Sono matti. Poi uno si arrabbia e passa pure per estremista. La Commissione bilancio del Senato approva la Manovra e l’emendamento della maggioranza. Passa la deroga all’Art.18. Con l’intesa aziendale si potrà licenziare L’accordo locale potrà “ignorare” le tutele dello Statuto dei lavoratori. Ma erano queste le priorità di questa corsa patriottica a salvare la barca nazionale che affonda? La stessa presidente di confindustria Marcegaglia aveva aveva sottolineato le priorità della crescita e dello sviluppo. Persino il segretario di Stato Cardinal Bertone aveva parlato della priorità assoluta del lavoro: diritto ad averlo, diritto a conservarlo. Alla fin fine, la più moderata è Susanna Camusso: “Il governo sta cancellando la Costituzione”. Il Pd denuncia: “Provvedimento inaccettabili.

Laborem exercens.
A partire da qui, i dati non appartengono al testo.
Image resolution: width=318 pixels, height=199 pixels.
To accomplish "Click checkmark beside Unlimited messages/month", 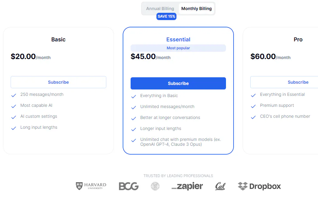I will click(134, 108).
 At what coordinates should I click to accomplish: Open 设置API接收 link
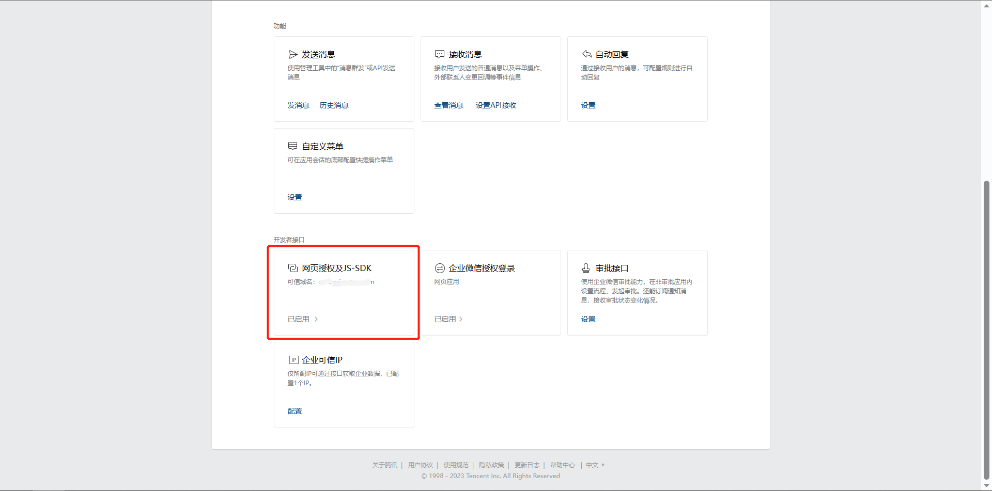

Ma c’è chi è ancora più duro. “Il lavoro che sparisce e il lavoro scompigliato, che diventa flessibile e poi precario e che rimane così per tutta la vita”. Gruppettaro sopravvissuto al ’68? No, Andrea Olivero, presidente delle Acli, l’associazione cattolica dei lavoratori che ha appena concluso il suo convegno nazionale. “La precarizzazione è diventata sistema. Il lavoro o è precario oppure non c’è. Sono sparite certezza giuridiche: con il moltiplicarsi delle condizioni giuridico contrattuali troppo spesso troppo creative. Il lavoro è stato disancorato dal sistema economico. L’attacco all’articolo 18 dello Statuto dei lavoratori, quello sui licenziamento, lo dimostra, ma quasi nessuno protesta. Ormai ci siamo abituati. Il lavoro non è più un valore.”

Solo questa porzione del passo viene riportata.